If you do the LBD Project again, would you do anything different (i.e., share about it differently, apply a unique fundraising idea, learn more about trafficking, become more of a minimalist, etc…)?
– I’ve thought about adding books about human trafficking to my posts.
Did anything surprise you when doing the LBD Project?
– I was really surprised that I was able to come up with a new way to wear the dress every day.
What was the most rewarding part of doing the Little Black Dress Project?
– The involvement of my friends, and people I had never even met before.
Do you think anyone could do this?
– I think anyone could do this, even if it means putting your own spin on it.
She’s A World-Changer
This is going to be totally cheesy, but here I go anyway: Andye is just an average person, but she is also a world changer because she responded. She didn’t do anything drastic. She simply leveraged her niche and circles to create a greater awareness and raise funds for orgs who are fully dedicated to fighting this issue.

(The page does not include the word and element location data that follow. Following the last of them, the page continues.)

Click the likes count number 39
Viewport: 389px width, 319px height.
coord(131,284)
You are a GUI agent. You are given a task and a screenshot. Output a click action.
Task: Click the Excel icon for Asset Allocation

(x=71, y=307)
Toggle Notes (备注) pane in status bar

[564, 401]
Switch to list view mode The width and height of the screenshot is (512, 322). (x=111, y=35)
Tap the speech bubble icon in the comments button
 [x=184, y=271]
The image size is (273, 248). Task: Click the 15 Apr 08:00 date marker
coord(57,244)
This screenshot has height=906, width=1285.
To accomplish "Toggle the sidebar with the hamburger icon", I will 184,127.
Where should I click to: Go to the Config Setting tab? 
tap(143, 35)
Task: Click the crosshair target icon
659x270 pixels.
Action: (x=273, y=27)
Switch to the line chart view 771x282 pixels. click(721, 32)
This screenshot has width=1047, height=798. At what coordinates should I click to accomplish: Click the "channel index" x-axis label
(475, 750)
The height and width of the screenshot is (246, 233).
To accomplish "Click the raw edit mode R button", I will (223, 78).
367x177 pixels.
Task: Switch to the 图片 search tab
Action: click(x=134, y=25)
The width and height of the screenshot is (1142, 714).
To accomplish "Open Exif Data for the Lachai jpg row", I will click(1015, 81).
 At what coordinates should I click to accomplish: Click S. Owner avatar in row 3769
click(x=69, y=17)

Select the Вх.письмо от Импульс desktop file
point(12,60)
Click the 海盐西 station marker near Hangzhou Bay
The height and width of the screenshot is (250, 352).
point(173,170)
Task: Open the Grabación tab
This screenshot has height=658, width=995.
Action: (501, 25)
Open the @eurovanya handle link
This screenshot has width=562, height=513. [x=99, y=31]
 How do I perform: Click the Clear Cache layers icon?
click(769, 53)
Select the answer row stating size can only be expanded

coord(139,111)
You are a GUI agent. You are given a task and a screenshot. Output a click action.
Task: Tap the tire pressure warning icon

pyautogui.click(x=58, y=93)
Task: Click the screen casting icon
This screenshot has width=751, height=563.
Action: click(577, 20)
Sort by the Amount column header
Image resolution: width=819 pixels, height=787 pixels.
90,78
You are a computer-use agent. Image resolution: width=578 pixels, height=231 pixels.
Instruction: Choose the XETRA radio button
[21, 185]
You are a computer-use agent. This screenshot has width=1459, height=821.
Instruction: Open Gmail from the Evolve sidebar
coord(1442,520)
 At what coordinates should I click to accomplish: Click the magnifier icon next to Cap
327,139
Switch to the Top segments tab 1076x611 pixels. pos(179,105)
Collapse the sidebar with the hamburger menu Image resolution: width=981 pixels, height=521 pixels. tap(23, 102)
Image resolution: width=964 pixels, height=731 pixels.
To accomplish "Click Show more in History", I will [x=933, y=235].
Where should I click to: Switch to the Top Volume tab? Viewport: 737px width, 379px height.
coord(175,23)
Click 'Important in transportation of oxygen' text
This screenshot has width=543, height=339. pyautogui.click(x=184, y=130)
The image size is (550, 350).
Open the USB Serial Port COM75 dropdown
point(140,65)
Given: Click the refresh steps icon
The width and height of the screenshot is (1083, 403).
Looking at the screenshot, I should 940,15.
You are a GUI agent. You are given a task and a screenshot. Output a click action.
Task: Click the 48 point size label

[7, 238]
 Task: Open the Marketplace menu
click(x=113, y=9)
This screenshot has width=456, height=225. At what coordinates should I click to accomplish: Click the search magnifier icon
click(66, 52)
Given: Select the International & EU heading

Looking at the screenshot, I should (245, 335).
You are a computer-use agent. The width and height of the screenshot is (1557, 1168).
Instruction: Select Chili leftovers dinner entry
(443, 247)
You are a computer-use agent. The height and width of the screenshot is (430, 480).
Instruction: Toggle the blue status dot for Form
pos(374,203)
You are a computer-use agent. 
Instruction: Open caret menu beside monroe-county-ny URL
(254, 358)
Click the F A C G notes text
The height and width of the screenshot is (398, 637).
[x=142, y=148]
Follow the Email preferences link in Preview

Even if we aren’t all cool enough to be book bloggers, we all have our own circles that we influence. Although our circles overlap sometimes (like Andye’s and I’s did) we still have farther-reaching networks than we realize. We don’t all touch the same people, and not everyone we know is aware of human trafficking, or modern slavery. We have knowledge of an atrocity that others either don’t yet know about, or are indifferent to. Let’s tip the tables within our networks to move in both compassion and action!
I hope Andye’s story inspires you, because she isn’t so different than you or I. We can be so much more when we work together. On that note, you are officially invited to be part of #LBDPROJECT2016!